Love of country is a notion that Ethiopians need to deeply examine and truly grasp. Love of country elicits a particularly emotional response when it is expressed in songs, theatres or moviesand other art forms. However, trouble is bound to ensue if the pervasive misconception about its very essence is not promptly addressed. Though it is possible to opine long on this subject, it would suffice here to discuss it in terms ofwhat the present generation understands by love of country aside from the rhetoric voiced during victory celebrations, how much it values the sacrifice paid by previous generations in repelling foreign aggressors, how much we honor ancestors who did their country proud in various spheres of life other than defending its sovereignty, and whether we look at how the notion is viewed in other parts of the world.
Ethiopia is a country of many citizens who left behind enduring legacies. Its history is full of people who accomplished significant achievements that set an example for subsequent generations on the war front and in such different areas as literature, education, health, agriculture, commerce, etc. Thousands of youth gave their life to oust autocracies and dictatorships so as to bring about in their place a democratic system which serves the public. These youth paid the ultimate price and several more underwent torture on account of their passionate love of country. We can never forget teachers and doctors who traversed difficult terrain on foot or horseback/donkeyback in discharging the obligation to deliver less fortunate citizens from illiteracy and provide medical care. They too gave up a lot for the love of country.

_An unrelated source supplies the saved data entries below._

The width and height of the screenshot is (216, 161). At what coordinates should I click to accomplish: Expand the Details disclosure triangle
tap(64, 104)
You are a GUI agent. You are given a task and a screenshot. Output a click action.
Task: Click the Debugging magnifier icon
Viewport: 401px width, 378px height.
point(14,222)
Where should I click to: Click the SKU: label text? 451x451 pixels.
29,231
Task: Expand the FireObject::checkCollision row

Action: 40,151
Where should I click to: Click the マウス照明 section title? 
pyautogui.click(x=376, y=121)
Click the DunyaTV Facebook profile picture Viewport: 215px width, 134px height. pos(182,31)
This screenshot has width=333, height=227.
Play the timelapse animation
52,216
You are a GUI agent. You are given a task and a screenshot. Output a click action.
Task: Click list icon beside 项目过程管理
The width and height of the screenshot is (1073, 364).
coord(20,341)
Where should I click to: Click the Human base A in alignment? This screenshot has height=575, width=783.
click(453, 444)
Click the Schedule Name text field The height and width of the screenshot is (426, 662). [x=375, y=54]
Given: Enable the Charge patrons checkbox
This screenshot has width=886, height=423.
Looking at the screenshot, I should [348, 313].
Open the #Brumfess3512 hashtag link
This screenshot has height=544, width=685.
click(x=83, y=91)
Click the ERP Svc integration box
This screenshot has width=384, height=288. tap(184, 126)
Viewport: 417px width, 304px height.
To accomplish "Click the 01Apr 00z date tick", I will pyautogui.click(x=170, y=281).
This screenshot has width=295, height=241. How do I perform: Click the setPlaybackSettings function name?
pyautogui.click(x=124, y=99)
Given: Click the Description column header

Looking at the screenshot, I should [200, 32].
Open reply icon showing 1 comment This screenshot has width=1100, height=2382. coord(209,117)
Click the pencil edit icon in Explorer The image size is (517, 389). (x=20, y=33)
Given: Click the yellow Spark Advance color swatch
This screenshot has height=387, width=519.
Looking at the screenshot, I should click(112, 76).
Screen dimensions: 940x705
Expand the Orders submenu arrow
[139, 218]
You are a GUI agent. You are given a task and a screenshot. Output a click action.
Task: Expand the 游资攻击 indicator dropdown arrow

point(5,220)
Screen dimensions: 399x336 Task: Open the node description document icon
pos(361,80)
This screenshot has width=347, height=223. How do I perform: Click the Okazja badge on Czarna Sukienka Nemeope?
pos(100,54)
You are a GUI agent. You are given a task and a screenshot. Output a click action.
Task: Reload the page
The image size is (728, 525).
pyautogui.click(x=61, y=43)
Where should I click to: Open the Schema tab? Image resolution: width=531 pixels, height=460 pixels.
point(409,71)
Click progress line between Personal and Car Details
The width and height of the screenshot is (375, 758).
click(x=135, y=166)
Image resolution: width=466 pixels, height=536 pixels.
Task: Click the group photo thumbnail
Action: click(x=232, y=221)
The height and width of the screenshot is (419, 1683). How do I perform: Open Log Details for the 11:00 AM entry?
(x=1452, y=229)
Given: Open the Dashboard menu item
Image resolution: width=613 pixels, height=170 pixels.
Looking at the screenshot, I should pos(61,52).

What about today? There abound compatriots who believe love of country is all about articulating it in songs or extravagant language. Far few people for comfort show solidarity for their countrymen and women. Security personnel treat their nationals shabbily while they kowtow to foreigners. Public servants are increasingly loath to provide the services fellow citizens are entitled to unless palms are greased. Those who cannot stop professing their love of country during national holidays have nothing nice to say about their country and compatriots on other days. And government officials who misuse their power usually try to hide behind their professed “love” of Ethiopia to avoid censure. In short the importance of love of country as a concept that has a profound meaning has been lost on many and become a catchphrase abused left and right.
Our ancestors’long, unbroken line of service, sacrifice, and honor is nowadays being threatened by the terrible moral and cultural decadence festering across the nation. This finds expression in the alarming rise in thecreation of a mindset that values amassing wealth through shortcuts. Unmindful of the obligation to faithfully serve the country and its people the vast majority of the youth are inclined to spurn hard work and integrity as a means to secure financial success and prefer to take a shorter route towards achieving this goal. The political, economic and social costs for the country of such way of thinking cannot be overstated. Particularly, it desecrates the genuine love of country all Ethiopian should have.
The uncheckedrate of illegal migration overseas also needs to be mentioned here. Not much has been done to address the root causes impelling citizens to embark on a perilous journey in search of a better life, namely lack of a better prospective and, to a certain extent, unawareness about the dangers of unsanctioned migration. From universities to the relevant government agencies everyone is seemingly unconcerned by the plight of these citizens and oblivious to the fact that protecting migrants from anything that endangers their safety is an embodiment of love of country. Meanwhile, a considerable number of Ethiopians who legally travel to North America and Europe with the intention of not returning paint the country as a living hell in order to obtain asylum. Though they have the right to depict negatively the treatment they receive at the hand of their government, humiliating their country is akin to Judas’ betrayal of Jesus. Paradoxically some of them eulogize the very country they abandoned and denigrated even as they campaign against calls for aid to compatriots suffering from famine. Such a failure to distinguish between the country and the government is a clear demonstration of their misunderstanding of or disregard for love of country.
This generation should display prudence lest it does not end up on the wrong end of history. The nation will fare bad if it does not instill a sense of patriotism in and is indifferent to the fate of future generations. Parents must think seriously about how they raise their children. Educational institutions are duty-bound to work hard at seeking practical solutions for the multitude of challenges facing society. Religious and civil society organizations, elders, and the media need to contribute their due share in improving the lot of the people of Ethiopia. And the government owes the obligation to lead by formulating and implementing the appropriate policies. A nation’s survival can be assured by working genuinely in its interest. One would do well to appreciate that love of country is a deep-seated emotion anchored in mutual affection, respect and solidarity towards a common cause. The coming generations cannot be properly shaped without battling blind hatred, vengefulness, wickedness, larceny and other forms of turpitude or setting an example steeped in the highest moral standards and informed by knowledge. This is instrumental in helping love of country course through the veins of each and every Ethiopian. It’s only then what love of country really means can be truly understood.